The last couple of weeks I have been terribly distracted and I can only apologise for this.
I am back in the South at the moment as the greatest distraction, and the best thing since sliced bread, was my best friend’s wedding on Tuesday! We’d been planning this day for the last ten years, a lot longer than she had known her new husband and all of these hopes, dreams and outlandish plans were realised on Tuesday. It was truly the most wonderful day and a tear or two were shed. I have included here a photo of the new Mrs O’Brien and me from the day because every time I look at it, I feel so proud of her for being such a beautiful bride.
So that’s why there’s been so few posts but I’m back now and raring to type!
I went down to the canes to pick some raspberries the other day and as I walked past I noticed that the redcurrant bushes were dripping with fruit. The blackcurrants have rather come to the end but their less popular, prettier cousins were at their absolute peak. With this in mind, I decided to make redcurrant jelly.
I adore redcurrant jelly. I use it like some people use tomato ketchup. I think it goes with and in nearly everything. I prefer it to cranberry sauce with roast turkey, I like it instead of chutney with cheese and I like to stir great chunks of it into stews and gravies. There’s that wonderful tartness from redcurrant jelly but you still get the sweetness (and having now made it and seen the size of the sugar bags involved, I can see why!
These two for 4 kilos of currants.
I had been put off jelly making from the sheer exhausting business of leaving the jelly to strain overnight and then reboiling it the next day. I found this, frankly, quite dull and it meant I had to dedicate two evenings to it. I also broke the fundamental rule of jelly, you must never ever squeeze the straining bag. Apparently, it makes the jelly cloudy – I don’t entirely see this as a negative and think I’d quite enjoy cloudy jelly but you’re not allowed to do it. EVER. And I’m telling you, there is nothing in the world more tempting to touch, squeeze, squish, stick your fingers in than a hanging bag of jelly straining. The last time I made jelly was with quinces and it was the most delicious thing in the world but it was cloudy. The frugal side of me decided that I couldn’t possibly waste all of the liquid still in the quince pieces so I squeezed and I squeezed and it was the greatest crime in the jelly world.
My love for redcurrant jelly outweighed this though and I thought if I wandered off and got distracted during the straining part of the event then I would be less likely to want to squeeze. I walked down to the canes to pick the redcurrants and ended up with about 4kg which is a lot in the normal every day world but I wanted to make a lot of jars.

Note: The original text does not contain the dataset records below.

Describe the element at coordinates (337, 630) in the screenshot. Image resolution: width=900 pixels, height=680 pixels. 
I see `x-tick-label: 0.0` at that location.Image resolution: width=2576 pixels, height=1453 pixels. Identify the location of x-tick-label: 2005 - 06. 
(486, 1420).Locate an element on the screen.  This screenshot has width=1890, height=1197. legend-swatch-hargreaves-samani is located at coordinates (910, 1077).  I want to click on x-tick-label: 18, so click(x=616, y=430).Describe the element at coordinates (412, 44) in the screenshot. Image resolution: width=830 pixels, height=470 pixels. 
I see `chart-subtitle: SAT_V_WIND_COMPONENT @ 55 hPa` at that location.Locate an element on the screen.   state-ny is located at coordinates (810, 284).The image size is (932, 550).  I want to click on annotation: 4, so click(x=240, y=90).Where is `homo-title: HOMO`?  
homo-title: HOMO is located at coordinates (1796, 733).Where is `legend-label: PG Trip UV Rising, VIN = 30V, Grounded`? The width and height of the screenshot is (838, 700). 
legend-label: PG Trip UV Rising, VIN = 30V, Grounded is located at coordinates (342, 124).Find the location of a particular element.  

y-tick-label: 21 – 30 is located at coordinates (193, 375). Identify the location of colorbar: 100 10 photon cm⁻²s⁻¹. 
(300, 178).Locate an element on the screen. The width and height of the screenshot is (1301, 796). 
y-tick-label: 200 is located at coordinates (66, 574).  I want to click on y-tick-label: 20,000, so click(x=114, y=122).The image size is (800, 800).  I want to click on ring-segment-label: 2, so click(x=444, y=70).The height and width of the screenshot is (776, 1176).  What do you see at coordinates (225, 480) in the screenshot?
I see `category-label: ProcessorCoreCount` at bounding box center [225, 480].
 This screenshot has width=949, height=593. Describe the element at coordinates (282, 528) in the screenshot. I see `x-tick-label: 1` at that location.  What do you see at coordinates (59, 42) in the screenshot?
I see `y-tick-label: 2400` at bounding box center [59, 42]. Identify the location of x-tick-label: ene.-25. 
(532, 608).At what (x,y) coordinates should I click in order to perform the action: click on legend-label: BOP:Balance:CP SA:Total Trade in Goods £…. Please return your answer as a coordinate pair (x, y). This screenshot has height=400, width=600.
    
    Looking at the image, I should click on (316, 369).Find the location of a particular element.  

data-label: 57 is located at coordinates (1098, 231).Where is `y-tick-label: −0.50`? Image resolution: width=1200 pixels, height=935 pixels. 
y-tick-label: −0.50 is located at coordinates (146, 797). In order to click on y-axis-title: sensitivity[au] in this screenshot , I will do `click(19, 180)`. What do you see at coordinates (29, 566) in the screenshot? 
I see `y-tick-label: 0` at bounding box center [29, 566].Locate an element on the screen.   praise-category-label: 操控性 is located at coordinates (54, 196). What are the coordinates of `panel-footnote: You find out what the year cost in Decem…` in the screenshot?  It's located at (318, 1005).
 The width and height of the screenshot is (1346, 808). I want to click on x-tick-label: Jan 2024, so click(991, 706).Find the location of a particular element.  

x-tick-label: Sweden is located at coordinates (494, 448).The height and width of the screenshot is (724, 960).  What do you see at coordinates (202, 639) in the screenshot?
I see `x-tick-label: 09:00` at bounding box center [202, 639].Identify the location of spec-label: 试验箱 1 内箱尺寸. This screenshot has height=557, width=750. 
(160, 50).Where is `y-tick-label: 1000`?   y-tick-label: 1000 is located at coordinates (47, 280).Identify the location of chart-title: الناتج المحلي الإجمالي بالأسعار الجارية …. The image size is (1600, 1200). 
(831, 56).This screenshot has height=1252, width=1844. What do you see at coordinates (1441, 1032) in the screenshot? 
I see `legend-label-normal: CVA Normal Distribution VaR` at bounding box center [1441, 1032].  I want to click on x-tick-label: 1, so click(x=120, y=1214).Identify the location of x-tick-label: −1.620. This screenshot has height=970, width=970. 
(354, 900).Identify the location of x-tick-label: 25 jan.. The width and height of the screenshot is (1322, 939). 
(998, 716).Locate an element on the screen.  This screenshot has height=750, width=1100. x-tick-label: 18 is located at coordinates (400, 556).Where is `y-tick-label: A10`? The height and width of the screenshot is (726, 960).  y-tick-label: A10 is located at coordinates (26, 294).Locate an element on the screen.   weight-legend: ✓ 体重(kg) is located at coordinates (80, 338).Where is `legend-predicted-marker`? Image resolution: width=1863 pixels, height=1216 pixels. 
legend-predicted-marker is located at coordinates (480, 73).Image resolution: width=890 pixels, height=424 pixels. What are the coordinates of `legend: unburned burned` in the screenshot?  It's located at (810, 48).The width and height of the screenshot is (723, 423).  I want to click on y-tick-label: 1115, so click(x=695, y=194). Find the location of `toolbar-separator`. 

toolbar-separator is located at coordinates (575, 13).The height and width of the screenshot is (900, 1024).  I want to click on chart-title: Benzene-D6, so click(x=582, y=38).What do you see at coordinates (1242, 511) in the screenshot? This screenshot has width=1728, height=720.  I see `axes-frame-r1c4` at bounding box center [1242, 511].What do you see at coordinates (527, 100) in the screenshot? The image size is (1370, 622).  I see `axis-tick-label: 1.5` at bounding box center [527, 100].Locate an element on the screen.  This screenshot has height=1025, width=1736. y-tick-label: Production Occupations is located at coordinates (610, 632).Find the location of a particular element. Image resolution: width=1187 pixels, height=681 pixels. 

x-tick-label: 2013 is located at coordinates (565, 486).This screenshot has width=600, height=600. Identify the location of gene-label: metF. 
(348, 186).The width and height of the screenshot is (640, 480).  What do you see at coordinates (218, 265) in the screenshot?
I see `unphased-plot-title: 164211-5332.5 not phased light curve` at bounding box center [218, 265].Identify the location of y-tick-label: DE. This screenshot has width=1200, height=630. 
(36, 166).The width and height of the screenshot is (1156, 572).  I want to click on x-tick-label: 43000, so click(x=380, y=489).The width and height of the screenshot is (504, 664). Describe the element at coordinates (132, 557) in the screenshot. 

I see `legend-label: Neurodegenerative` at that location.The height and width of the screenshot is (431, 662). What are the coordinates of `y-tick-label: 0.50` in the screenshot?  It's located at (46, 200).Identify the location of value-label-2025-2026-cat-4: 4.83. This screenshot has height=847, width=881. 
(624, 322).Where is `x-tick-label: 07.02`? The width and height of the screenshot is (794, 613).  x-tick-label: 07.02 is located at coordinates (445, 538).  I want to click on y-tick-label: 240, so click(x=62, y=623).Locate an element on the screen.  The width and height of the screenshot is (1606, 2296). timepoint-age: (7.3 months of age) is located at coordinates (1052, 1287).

To make this you will need a straining bag, these are available from Lakeland and Amazon and don’t cost vast sums of money. The one I used took my mother and I hours to construct as we couldn’t work out where the pieces of metal were supposed to fit but Lakeland appear to have discontinued this version and created a much more sensible one that doesn’t have loads of pieces of weirdly shaped metal.
I have named this ‘glitzy’ because the light shining through the jar shows the most wonderful ruby colour red but you don’t have to be so giddy!
Eleanor’s Glitzy Redcurrant Jelly
- 4kg fresh redcurrants with their stalks still on
- 4 litres of water
- indeterminate amount of caster sugar (ultimately about 4 kilos)
- Tip all of the redcurrants, stalks and all, into a giant saucepan with a good flat bottom, this is important for boiling!
- Add the water and boil the fruit, stirring occasionally, for about 30 minutes until the colour has drained and the fruit is well mashed. (you can use the back of the wooden spooon to mash the juice out of these)
- Leave to cool.
- When cool, construct the strainer over a pan or large bowl and tip the fruit and liquid into the straining bag. Leave this to drip throughout the night
- The next day, when the straining bag has stopped dripping, measure out the liquid into a jam pan.
- For every 600ml of liquid, measure out 450g of caster sugar. (I had 5.4l of liquid so needed 4050g of sugar! I will admit that I found this bit stressful because I can’t count!)
- Add the sugar to the liquid and bring to a rolling boil (when the liquid rolls into the centre of the pan like a whirlpool)
- Allow the mixture to boil for 20 minutes before checking for a set with a saucer taken from the freezer. (For instructions on how to test a set, check here: https://thegirlwiththewoodenspoon.wordpress.com/2010/09/12/strawberry-fields-forever/, there’s also information about jam jars etc!)
- When the jelly has reached setting point, pour into your sterile jars and seal.